Der aber machte das Kreuz über dem Becher und trank den Wein ohne allen Schaden. Da bereitete der Zauber einen Wein, der war viel giftiger denn der vorige. Aber Georg machte darüber das Kreuzeszeichen und trank ihn ganz ohne alle Schaden. Als der Zauberer das sah, fiel er ihm zu Füßen, bat weinend um Gnade und gelobte, daß er ein Christ wollte werden. Der Richter aber ließ ihn alsbald enthaupten. Des anderen Tages befahl er, daß man Georg auf ein Rad flechte, das war allenthalben mit zweischneidigen Schwertern besetzt. Aber es brach alsbald, und Georg blieb unversehrt. Der Richter ergrimmte und ließ ihn in einen Kessel voll siedenden Bleies setzen; da bekreuzigte er sich, als er darein ging, und saß darin mit Gottes Hilfe wie in einem guten Bad. Als Dacianus solche sah, wollte er ihn mit Freundlichkeit überwinden, da er ihn mit Drohen und Pein nicht mochte überkommen, und sprach zu ihm "Georg lieber Sohn, siehe, von welcher Langmut unsere Götter sind: sie schweigen zu deinem Frevel still und sind bereit dir in Gnaden zu verzeihen, so du dich willst zu ihnen kehren. Darum kommt, lieber Sohn, laß deinen Irrglauben und opfere unsern Göttern, so wirst du von uns und Ihnen große Ehren empfangen". Da lachte Georg und sprach "Warum hast du mich dann gemartert und mich nicht mit süßen Worten überredet von Anbeginn? Aber siehe, ich will tun, was du begehrst". Von dem Versprechen ward Dacianus betrogen; und ward guter Dinge und ließ durch einen Herold öffentlich ausrufen, daß alles Volk zu Hauf käme und sähe, wie dieser Georg den Göttern opfere, der so lange hätte widerstanden. Da ward die ganze Stadt geschmückt vor großen Freuden und Georg trat in den Götzentempel, daß er opfere. Als nun alle gar fröhlich um ihn stunden, kniete er nieder und bat Gott, daß er den Tempel mit den Bildern zerstöre zu seinem Lob und zu einer Bekehrung des Volkes, und nichts davon bleibe. Alsbald fiel Feuer vom Himmel herab und verbrannte den Tempel mitsamt den Priestern und Götzenbildern, und die Erde tat sich auf und verschlang die Trümmer.

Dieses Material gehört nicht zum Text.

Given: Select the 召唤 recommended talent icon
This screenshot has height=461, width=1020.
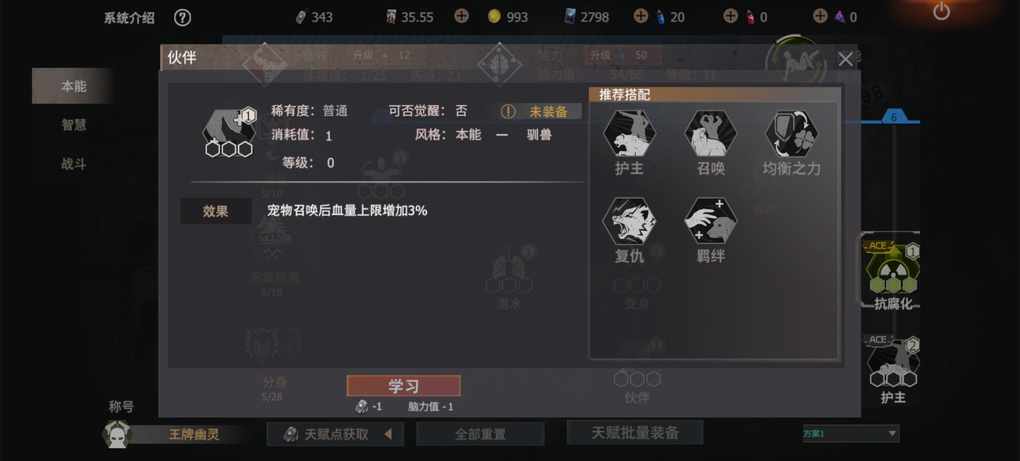Looking at the screenshot, I should click(710, 134).
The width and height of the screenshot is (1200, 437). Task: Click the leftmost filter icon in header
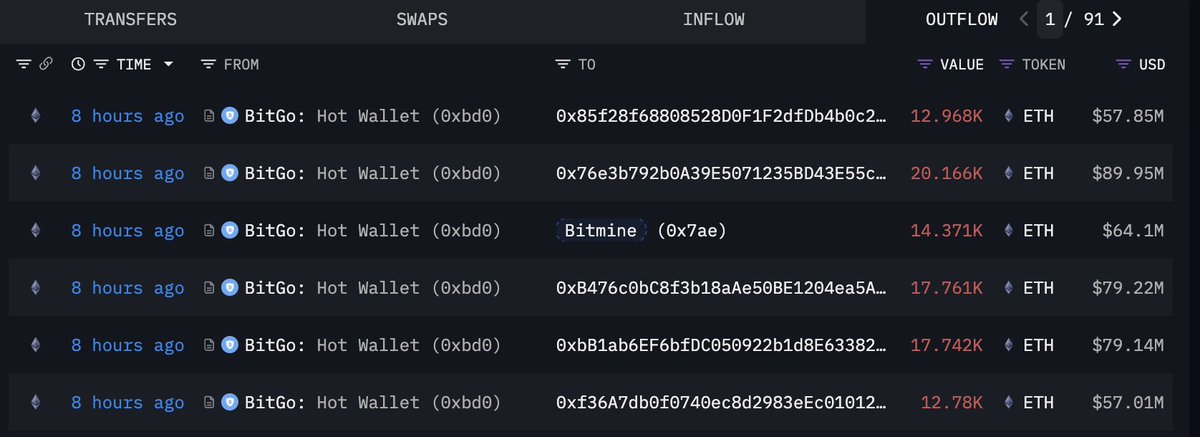pyautogui.click(x=24, y=64)
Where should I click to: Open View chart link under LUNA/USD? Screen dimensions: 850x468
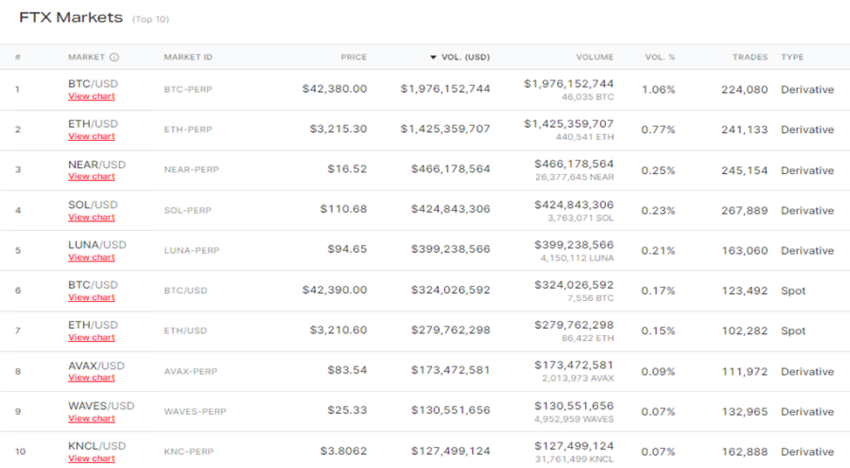[x=91, y=258]
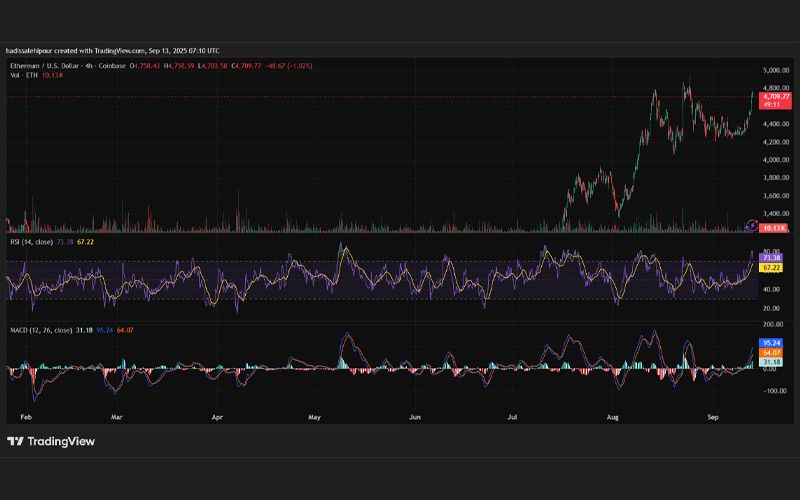The image size is (800, 500).
Task: Select the Vol · ETH indicator legend
Action: pos(24,75)
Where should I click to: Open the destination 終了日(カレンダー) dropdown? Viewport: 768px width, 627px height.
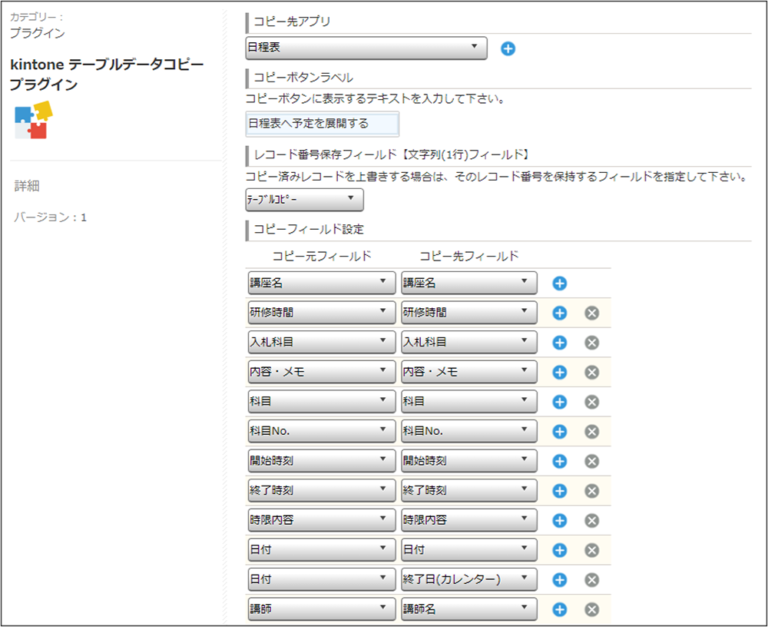click(x=468, y=579)
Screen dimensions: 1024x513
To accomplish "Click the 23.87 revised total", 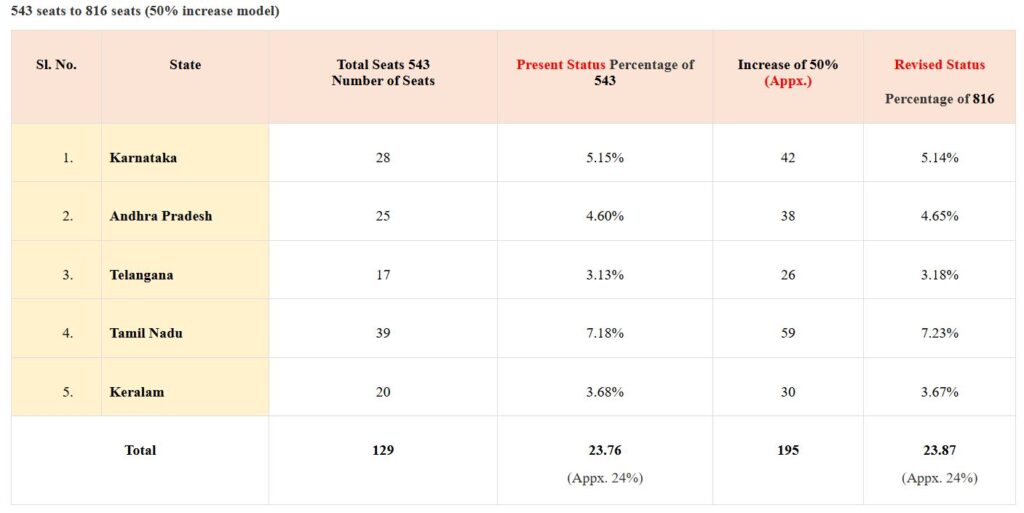I will pos(939,450).
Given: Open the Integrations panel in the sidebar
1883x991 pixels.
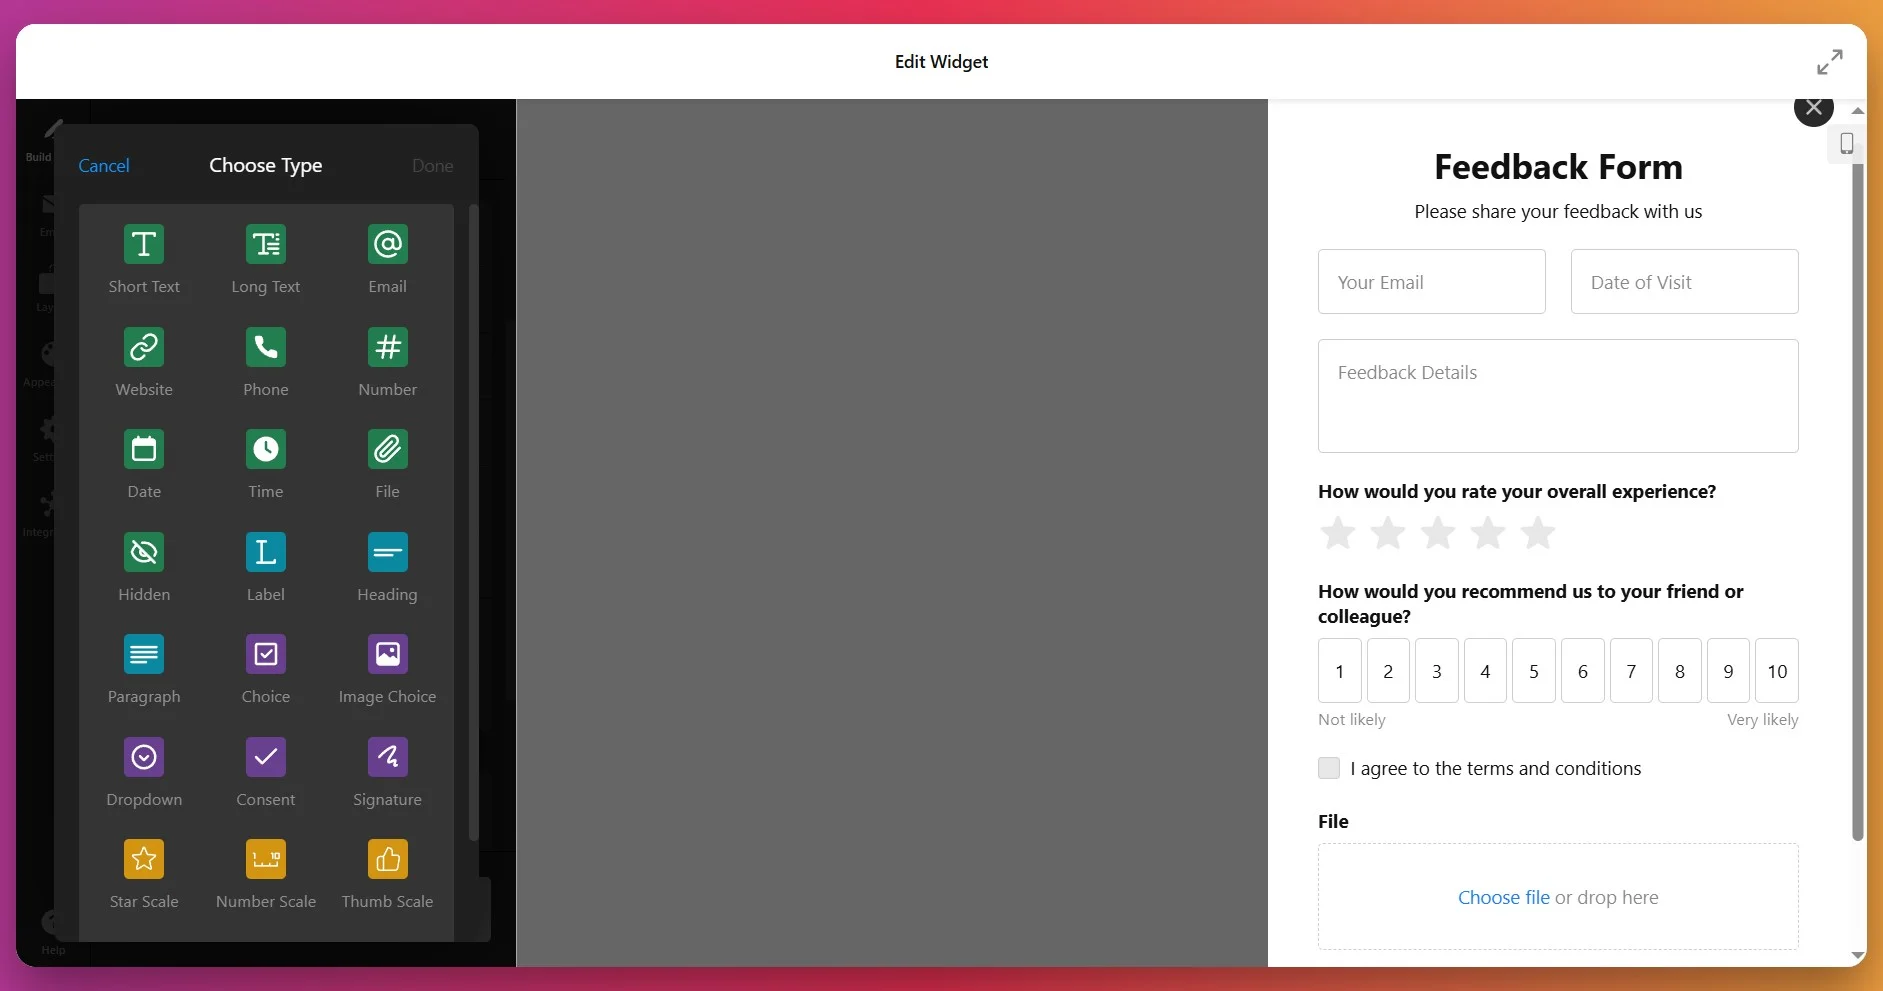Looking at the screenshot, I should coord(45,513).
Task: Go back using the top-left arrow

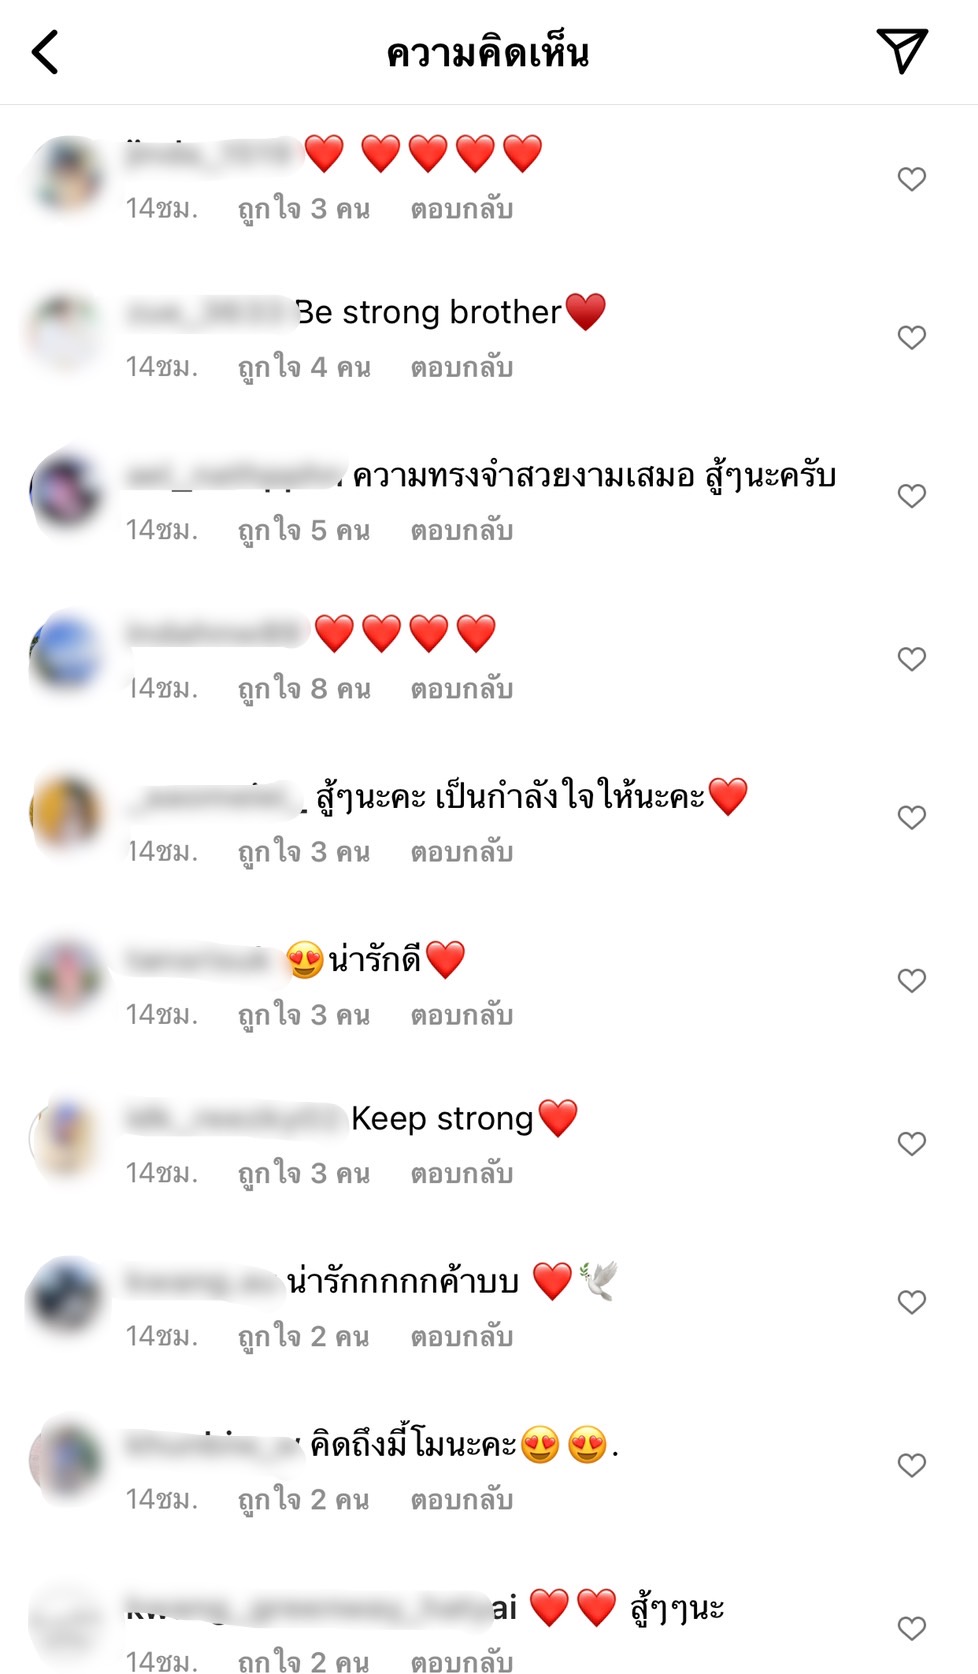Action: pyautogui.click(x=45, y=52)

Dies bezeugt auch Ambrosius in seiner Praefatio, da er spricht "Darum erlangte auch die Königin der heidnischen Perser Gnade und erwarb sich die Märtyrerpalme, da ihr grausamer Gemahl sie hinzurichten gebot, ob sie gleich noch nicht getauft war; wir können nicht zweifeln, daß sie, vom Tau ihres Blutes rot, eingehen durfte durch die Himmelstür, und die ewige Herrlichkeit besitzt".

Am anderen Tage ward über Georg ein Urteil gegeben, daß er durch die ganze Stadt sollte geschleift und darnach enthauptet werden. Da betete er zum Herrn, daß alle die seine Hilfe angerufen würden, ihrer Bitte möchten gewährt sein. Und eine Stimme vom Himmel sprach "Es geschehe, wie du begehrt hast". Als er das Gebet vollbracht hatte, ward er enthauptet, und ward seine Marter erfüllt, unter Diocletianus und Maximinianus, welche zur Herrschaft kamen um das Jahr 287. Als aber Dacianus von der Richterstätte heimfuhr nach seinem Palast, fiel Feuer vom Himmel herab und verzehrte ihn mitsamt seinen Knechten.

Es schreibt Gregorius von Tours, daß etliche Männer Reliquien Sankt Georgs überführten; und da sie in einem Bethaus übernachteten, geschah es, daß sie des morgens die Kapsel nicht aufheben mochten, so schwer war sie. Und sie konnten sie nicht fürder tragen, bis sie ein Teil der Reliquien daselbst hatten gelassen.

In der Historia Antiochena lesen wir, als die Christen auszogen Jerusalem zu erobern, erschien einem Priester ein herrlicher Jüngling, der sprach, er sei Sankt Georg, der Christen Herzog; und mahnte ihn, daß sie seine Beine mit sich führen sollten gen Jerusalem, so wollte er mit ihnen sein. Da sie nun vor Jerusalem lagen, und nicht wagten auf Leitern die Stadt zu erstürmen; denn die Sarazenen widerstunden mit Macht: siehe, da erschien ihnen Sanct Georg in weißer Rüstung mit einem roten Kreuze geziert und winkte ihnen, daß sie ihm kühnlich sollten nachfolgen und die Stadt gewinnen. Also faßten sie einen Mut und nahmen die Stadt und erschlugen die Sarazenen.